Under the GIPA Act, the first 20 hours of processing time for personal information requests is free of charge. If it takes the agency more than 20 hours to process the application, then it may charge at a maximum rate of $30 per hour for each hour of processing time after 20 hours.
The agency may only charge for processing time covered in section 64(2) of the GIPA Act, which is the total amount of time that is necessary to be spent by any officer of the agency in:
(a) dealing efficiently with the application (including consideration of the application, searching for records, consultation, decision-making and any other function exercised in connection with deciding the application), or
(b) providing access in response to the application (based on the lowest reasonable estimate of the time that will need to be spent in providing that access).
Time limits for processing applications
While the PPIP Act does not prescribe any processing time limits, IPP 7 requires a government agency to provide access to personal information without excessive delay or expense.
If an applicant believes that an agency is taking too long to provide access to their personal information, and the applicant decides as a result that access has been refused, they can request an internal review from the agency or make a complaint to the NSW Privacy Commissioner.
If an application is made and processed under the GIPA Act, the government agency must process the request within the following timeframes.
- must notify the applicant whether the application is a valid application within five working days after the application is received;
- make a decision whether to provide access to personal information and notify the applicant of the decision within 20 working days after the agency receives the application.
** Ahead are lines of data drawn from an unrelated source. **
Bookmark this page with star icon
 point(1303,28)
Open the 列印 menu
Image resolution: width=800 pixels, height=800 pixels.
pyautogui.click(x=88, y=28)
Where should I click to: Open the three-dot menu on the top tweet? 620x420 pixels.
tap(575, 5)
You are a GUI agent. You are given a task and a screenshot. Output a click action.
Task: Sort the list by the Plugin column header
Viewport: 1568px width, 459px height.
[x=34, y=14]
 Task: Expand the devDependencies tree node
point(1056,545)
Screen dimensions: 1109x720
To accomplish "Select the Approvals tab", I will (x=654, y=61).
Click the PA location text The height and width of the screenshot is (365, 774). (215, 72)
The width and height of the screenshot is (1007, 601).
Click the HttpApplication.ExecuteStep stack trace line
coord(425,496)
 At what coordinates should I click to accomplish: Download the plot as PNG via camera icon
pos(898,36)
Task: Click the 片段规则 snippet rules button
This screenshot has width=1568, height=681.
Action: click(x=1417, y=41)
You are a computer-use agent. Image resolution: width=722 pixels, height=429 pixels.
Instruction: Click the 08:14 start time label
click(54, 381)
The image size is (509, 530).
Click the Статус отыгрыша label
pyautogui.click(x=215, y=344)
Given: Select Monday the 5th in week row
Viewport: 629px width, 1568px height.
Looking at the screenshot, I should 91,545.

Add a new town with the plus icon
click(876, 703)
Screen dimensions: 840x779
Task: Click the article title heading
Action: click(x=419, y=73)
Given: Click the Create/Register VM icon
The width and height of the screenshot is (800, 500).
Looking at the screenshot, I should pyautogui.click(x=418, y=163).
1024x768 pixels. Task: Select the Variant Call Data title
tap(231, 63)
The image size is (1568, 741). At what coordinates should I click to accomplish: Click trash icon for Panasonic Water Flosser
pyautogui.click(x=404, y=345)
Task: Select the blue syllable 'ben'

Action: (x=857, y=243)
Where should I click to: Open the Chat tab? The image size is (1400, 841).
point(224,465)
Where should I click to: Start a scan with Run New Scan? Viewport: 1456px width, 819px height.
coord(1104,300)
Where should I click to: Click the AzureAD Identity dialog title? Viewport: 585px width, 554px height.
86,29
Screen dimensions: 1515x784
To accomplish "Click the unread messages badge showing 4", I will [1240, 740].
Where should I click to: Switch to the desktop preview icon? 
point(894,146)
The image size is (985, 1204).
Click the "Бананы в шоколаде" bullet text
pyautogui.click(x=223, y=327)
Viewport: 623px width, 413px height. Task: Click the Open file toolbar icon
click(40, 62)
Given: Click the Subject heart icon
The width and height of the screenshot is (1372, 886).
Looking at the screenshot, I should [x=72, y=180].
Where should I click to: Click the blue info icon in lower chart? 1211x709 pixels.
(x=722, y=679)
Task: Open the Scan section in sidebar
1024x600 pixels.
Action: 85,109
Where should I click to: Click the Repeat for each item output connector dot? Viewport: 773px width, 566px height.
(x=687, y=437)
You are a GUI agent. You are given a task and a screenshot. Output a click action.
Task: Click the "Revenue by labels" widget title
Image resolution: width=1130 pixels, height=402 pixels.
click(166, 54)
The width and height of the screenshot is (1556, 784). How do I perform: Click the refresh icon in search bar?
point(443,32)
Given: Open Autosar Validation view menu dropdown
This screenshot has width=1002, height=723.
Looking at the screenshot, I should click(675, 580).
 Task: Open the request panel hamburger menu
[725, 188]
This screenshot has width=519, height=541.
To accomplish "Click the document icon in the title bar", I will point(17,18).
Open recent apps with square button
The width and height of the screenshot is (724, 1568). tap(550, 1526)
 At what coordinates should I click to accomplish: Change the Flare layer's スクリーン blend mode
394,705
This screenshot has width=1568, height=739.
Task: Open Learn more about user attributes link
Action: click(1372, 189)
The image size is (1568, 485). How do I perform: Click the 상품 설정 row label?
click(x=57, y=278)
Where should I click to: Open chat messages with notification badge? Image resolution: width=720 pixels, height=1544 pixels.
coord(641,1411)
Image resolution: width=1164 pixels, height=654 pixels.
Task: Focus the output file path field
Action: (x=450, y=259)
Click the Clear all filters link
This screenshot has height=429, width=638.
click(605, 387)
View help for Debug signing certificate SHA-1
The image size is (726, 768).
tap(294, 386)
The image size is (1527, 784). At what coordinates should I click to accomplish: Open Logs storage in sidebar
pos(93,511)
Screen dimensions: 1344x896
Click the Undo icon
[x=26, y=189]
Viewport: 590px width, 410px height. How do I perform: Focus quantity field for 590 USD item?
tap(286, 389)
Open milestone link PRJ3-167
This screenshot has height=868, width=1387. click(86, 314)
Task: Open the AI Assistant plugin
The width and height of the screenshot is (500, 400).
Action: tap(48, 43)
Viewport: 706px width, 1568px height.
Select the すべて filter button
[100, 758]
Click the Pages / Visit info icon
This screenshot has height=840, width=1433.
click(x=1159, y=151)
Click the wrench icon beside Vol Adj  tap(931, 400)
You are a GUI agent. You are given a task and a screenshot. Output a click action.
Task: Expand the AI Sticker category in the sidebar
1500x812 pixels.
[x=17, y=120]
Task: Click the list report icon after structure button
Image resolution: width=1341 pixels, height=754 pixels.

If it does not make a decision within 20 working days (unless an extension is validly made), the application is treated as a deemed refusal to deal with the application, and the applicant has the right to seek a review of the deemed refusal;
- may extend the period for making a decision by up to 15 working days either to consult another party as required by the GIPA Act, or to retrieve records from archive. This means the maximum period for processing the application, if an extension is applied, is 35 working days.
Alternatively, an agency may extend the period for making a decision by obtaining the applicant’s agreement. However, an agency cannot require the applicant to agree to an extension.
How access can be provided
Under the PPIP Act, there is a presumption in favour of giving an individual access to their information. Failure to provide access is considered a deemed refusal that gives the applicant a right to request an internal review from the agency or make a complaint to the NSW Privacy Commissioner. However, under the legislation and the Privacy Commissioner’s complaints protocol, internal review by the agency is the preferred first option.
An agency may provide access to the information in a form the agency considers appropriate as long as the form selected would not lead to excessive delay or expense for the applicant.
Under the GIPA Act, the agency must provide access to personal information by:
- allowing the applicant to inspect the record containing the information, together with any facilities to enable the information to be read, viewed or listened to as appropriate, or
- providing a copy of the information, or
- providing a written transcript of the information
The agency must provide access in the form requested by the applicant unless it would unreasonably interfere with the operations of the agency or pose unreasonable additional costs to the agency, be detrimental to the proper preservation of the record, breach copyright, or result in an overriding public interest against disclosure of the information (section 72(2) GIPA Act).
The GIPA Act requires that agencies must provide access without placing a condition on how to use the personal information, once released. However, agencies may impose conditions if it is necessary for the purposes of avoiding an overriding public interest against disclosure of the information (section 73 GIPA Act).